Was sie eigentlich sagen wollte
Laut Christian Wohlrabe wollte die Kanzlerin eigentlich nur eine diplomatische Wendung finden, durch die sie den globalen Lauschangriff der Amerikaner mit ein wenig Watte umpacken kann. Wenn dem so ist: Dem Ziel kann ich nicht beipflichten. Im Nachgang zum 11. September haben die amerikanischen Politiker die letzten Hemmungen fallen lassen. Bush bereitete den Weg in einen demokratisch verbrämten Polizeistaat. Die sicherheitspolitischen Werkzeuge der USA unterscheiden sich nicht grundsätzlich von denen des Iran, Ägyptens oder Chinas. Das soll ein leuchtendes Vorbild der Demokratie sein? Das ist das Land, dem wir den Wandel der vormals antidemokratischen in eine demokratische Kultur zu verdanken haben?
Wenn wir uns tatsächlich unter Freunden befinden - das muss ich mittlerweile bezweifeln - dann wäre Ehrlichkeit und nicht verbrämende Diplomatie angebracht. Dann muss man offen aussprechen, dass es nicht unserer Vorstellung von Demokratie entspricht, einfach jeden Menschen unter Generalverdacht zu stellen.
Ist dem so?
Aber ist dem eigentlich so? Ist das unsere Vorstellung von Demokratie? Ich fürchte, hier wird sich ein großer Graben zwischen den Bürgern und der politischen Elite auftun. Insbesondere die Innenpolitiker aller Parteien scheinen feuchte Augen bei dem Gedanken zu bekommen, sie könnten nun endlich jedem Bösewicht auf die Schliche kommen, weil jeder Mensch einfach überwacht werden kann. Ganz ohne Spitzel, wie noch bei der Stasi.
Was sie eigentlich meinte
Laut des Regierungssprechers meinte die Kanzlerin, das Internet sei noch rechtspolitisches Neuland für uns. Da schimmert für mich ein wenig die Leier vom rechtsfreien Raum durch. Um es noch einmal klar zu sagen: Das Internet ist kein rechtsfreier Raum! Wer das behauptet, hat entweder keine Ahnung oder möchte täuschen.

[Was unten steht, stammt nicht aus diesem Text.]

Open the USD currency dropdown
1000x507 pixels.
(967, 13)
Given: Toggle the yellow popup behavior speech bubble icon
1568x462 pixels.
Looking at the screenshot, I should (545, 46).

Allerdings fehlt sicherlich eine vernünftige Regulierung und gesetzliche Fundierung des Internet. Diese ist zudem nicht leicht, denn schliesslich macht das Internet nicht an unseren Grenzen halt. Das ist jedoch keine neue Erkenntnis. Man hätte sich dem schon in den letzten zwanzig Jahren widmen können.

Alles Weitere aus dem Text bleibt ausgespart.